Barrie Foot Clinic

We're located at 140 Bradford Street, Barrie, ON L4N 3B3

Ingrown Toenail

 Nail Troubles

 An ingrown toenail results in pain along the margins of the toenail.  They are often aggravated by wearing shoes, particularly those with narrow toes.  

The toe may be sensitive to any pressure, even the weight of bed clothes.  There may be signs of infection and drainage of pus, or a watery discharge tinged with blood.

Ingrown toenails may be caused by:

  • Improper trimming of the nail.
  • Tight fitting shoes which compress the toes together.
  • Hose or socks which are too tight.
  • Abnormally shaped nail plate.
  • Other toenail deformities
    (i.e. excessively thick nail plate).
  • Trauma to the nail plate or toe. 

Complications may include:

  • Infection, if present, may spread to the foot and leg or into the blood stream.
  • Loss of nail plate from infection or inflammation of the nail bed.
  • Chronic ingrown nails can cause deformity of the nail plate and/or surrounding soft tissues.
  • A small benign tumour called a granuloma can form along the nail margin. 
  • On rare occasions the nail may re-grow.     

What you can do:

  • Cut toenail straight across and leave it slightly longer than the end of the toe.
  • Avoid tight fitting foot wear.
  • If discomfort develops, try soaking the foot in a basin of warm salt water two to three times a day.
  • If you are diabetic or have poor circulation the water should never exceed 95° Fahrenheit or 35° Celsius.
  • An infected ingrown toenail requires prompt professional attention.  Contact your Chiropodist or physician immediately. 
  • If an ingrown toenail cannot be resolved conservatively, removal of the offending nail may be required

** Diabetics and those with poor circulation to the feet must never attempt to treat an ingrown toenail at home.  Consult with you Chiropodist or physician immediately.  **

Nail Surgery

 This patient suffered from a chronic ingrown toenail on the outside (lateral) border of her large toe (hallux).  The location is marked with an arrow.

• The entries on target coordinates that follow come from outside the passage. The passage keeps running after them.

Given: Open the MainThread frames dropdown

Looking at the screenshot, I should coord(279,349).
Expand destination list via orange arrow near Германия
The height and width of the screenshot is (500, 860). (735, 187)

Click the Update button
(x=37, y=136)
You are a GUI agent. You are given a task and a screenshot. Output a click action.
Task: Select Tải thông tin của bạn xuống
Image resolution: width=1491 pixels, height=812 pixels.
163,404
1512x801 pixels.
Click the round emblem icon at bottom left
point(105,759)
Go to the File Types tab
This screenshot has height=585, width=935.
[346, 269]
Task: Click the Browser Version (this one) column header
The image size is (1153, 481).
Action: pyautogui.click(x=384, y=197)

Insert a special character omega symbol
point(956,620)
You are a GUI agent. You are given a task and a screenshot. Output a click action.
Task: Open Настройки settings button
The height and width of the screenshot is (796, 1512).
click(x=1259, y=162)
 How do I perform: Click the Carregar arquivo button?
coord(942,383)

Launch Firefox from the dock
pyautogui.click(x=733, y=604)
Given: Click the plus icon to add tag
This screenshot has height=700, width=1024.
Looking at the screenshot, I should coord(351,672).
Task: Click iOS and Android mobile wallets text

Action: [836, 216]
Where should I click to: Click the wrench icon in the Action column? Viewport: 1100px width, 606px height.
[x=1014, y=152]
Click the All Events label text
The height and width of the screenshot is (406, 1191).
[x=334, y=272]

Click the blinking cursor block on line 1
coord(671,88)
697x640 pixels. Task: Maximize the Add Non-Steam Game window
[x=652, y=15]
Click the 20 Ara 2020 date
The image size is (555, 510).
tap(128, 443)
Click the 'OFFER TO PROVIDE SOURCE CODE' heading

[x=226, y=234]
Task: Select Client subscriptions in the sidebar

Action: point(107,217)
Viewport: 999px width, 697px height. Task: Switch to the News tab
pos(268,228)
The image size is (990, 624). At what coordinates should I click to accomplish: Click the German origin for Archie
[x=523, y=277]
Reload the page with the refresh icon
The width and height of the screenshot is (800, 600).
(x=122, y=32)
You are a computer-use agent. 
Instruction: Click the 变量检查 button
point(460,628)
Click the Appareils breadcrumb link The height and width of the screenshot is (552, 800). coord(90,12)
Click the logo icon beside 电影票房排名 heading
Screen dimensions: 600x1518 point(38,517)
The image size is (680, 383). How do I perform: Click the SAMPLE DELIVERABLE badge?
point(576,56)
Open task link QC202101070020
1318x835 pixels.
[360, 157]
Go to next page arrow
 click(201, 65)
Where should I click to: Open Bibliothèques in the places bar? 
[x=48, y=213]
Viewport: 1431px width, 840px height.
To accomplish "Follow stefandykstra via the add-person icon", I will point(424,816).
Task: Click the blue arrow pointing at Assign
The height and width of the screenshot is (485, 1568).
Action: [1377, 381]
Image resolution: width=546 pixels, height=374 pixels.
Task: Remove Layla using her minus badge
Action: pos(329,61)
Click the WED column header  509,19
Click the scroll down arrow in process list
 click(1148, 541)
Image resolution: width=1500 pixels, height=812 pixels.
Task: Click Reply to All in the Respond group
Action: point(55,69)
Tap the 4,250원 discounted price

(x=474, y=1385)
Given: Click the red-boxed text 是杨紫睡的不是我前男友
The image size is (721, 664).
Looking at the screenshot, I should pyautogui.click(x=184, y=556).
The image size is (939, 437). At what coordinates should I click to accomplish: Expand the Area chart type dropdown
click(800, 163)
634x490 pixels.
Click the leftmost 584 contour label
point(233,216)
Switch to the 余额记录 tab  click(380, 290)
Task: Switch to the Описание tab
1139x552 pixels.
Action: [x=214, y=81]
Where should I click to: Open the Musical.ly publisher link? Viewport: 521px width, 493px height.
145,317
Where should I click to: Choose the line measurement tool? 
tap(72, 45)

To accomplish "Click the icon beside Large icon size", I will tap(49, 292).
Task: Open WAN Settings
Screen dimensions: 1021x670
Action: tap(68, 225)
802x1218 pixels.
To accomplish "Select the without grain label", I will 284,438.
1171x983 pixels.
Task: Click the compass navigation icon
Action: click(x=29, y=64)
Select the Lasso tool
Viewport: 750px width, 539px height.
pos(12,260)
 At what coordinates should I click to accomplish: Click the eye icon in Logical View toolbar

  1. The toe is anesthetized, prepped with antiseptic and a tourniquet.
  2. The lateral border of the nail has been removed. 
  3. Liquefied phenol is applied to cauterize the nail matrix (growth area) and nail bed.
  4. The chemical cautery is complete.
  5. All wrapped up and ready to go home. 

The procedure is painless as the toe is “put to sleep” with a local anaesthetic agent.  There is minimal post-operative discomfort. 

The wound heals in about four to six weeks. During this period it is simply dressed with topical antibiotic and band aids. 

After healing, the nail is normal in appearance, somewhat more narrow than before.  The incurvated nail border is gone, leaving the toenail unlikely to be ingrown again.